▸ Given instruction: Please extract the entries below from their first line through the line containing "This screenshot has", including that line, and reproduce them word for word with the pictures left out.

▸ Records supplied:
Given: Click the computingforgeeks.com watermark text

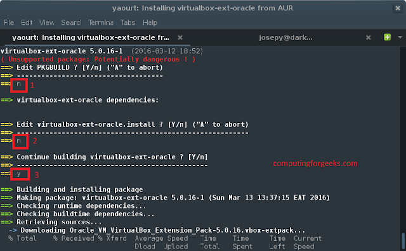Looking at the screenshot, I should 315,164.
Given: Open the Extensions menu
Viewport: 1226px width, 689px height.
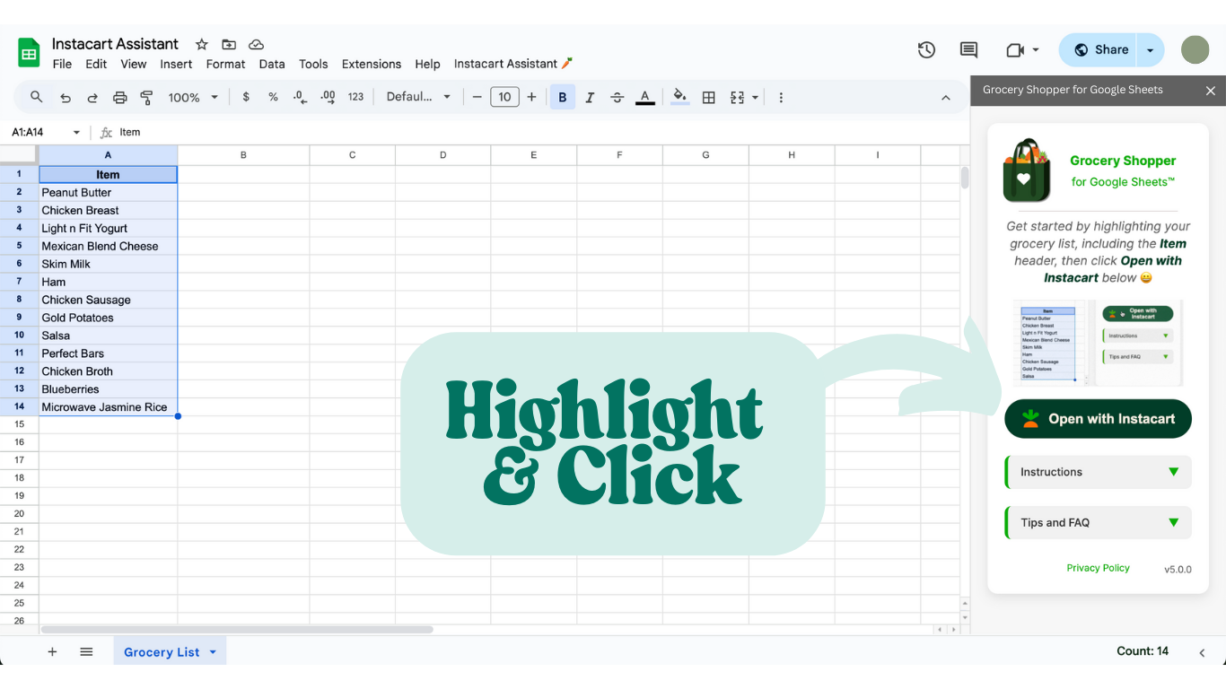Looking at the screenshot, I should click(x=371, y=64).
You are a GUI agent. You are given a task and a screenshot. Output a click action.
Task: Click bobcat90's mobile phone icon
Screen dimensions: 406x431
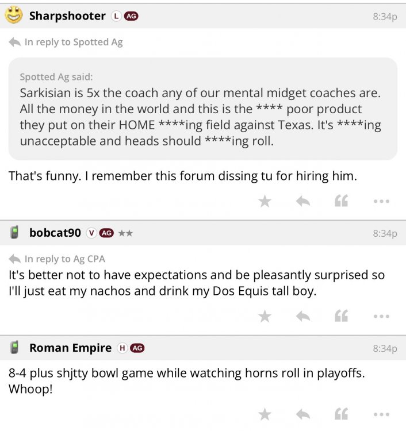click(15, 233)

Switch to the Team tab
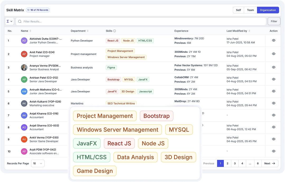(250, 10)
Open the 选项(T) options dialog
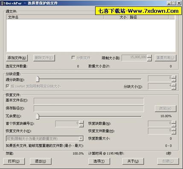This screenshot has height=169, width=183. click(99, 161)
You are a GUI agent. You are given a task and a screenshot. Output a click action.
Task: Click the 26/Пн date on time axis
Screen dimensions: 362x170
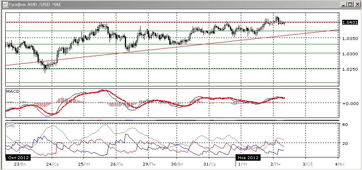coord(116,164)
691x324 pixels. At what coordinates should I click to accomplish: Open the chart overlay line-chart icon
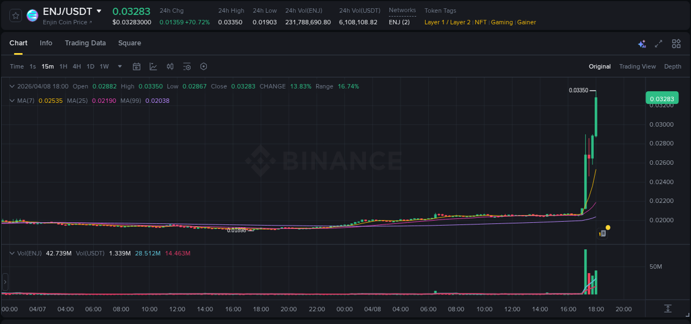point(153,66)

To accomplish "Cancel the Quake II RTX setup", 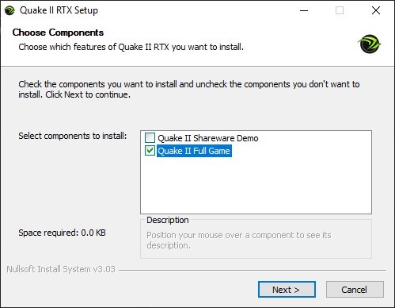I will pyautogui.click(x=355, y=290).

▸ Correct output:
Given: Click the computingforgeeks.com watermark text

Looking at the screenshot, I should 315,164.
Given: Open the Extensions menu
Viewport: 1226px width, 689px height.
Looking at the screenshot, I should click(x=371, y=64).
You are a GUI agent. You are given a task and a screenshot. Output a click action.
Task: Click bobcat90's mobile phone icon
Screen dimensions: 406x431
click(15, 233)

Switch to the Team tab
(250, 10)
Open the 选项(T) options dialog
This screenshot has height=169, width=183. click(99, 161)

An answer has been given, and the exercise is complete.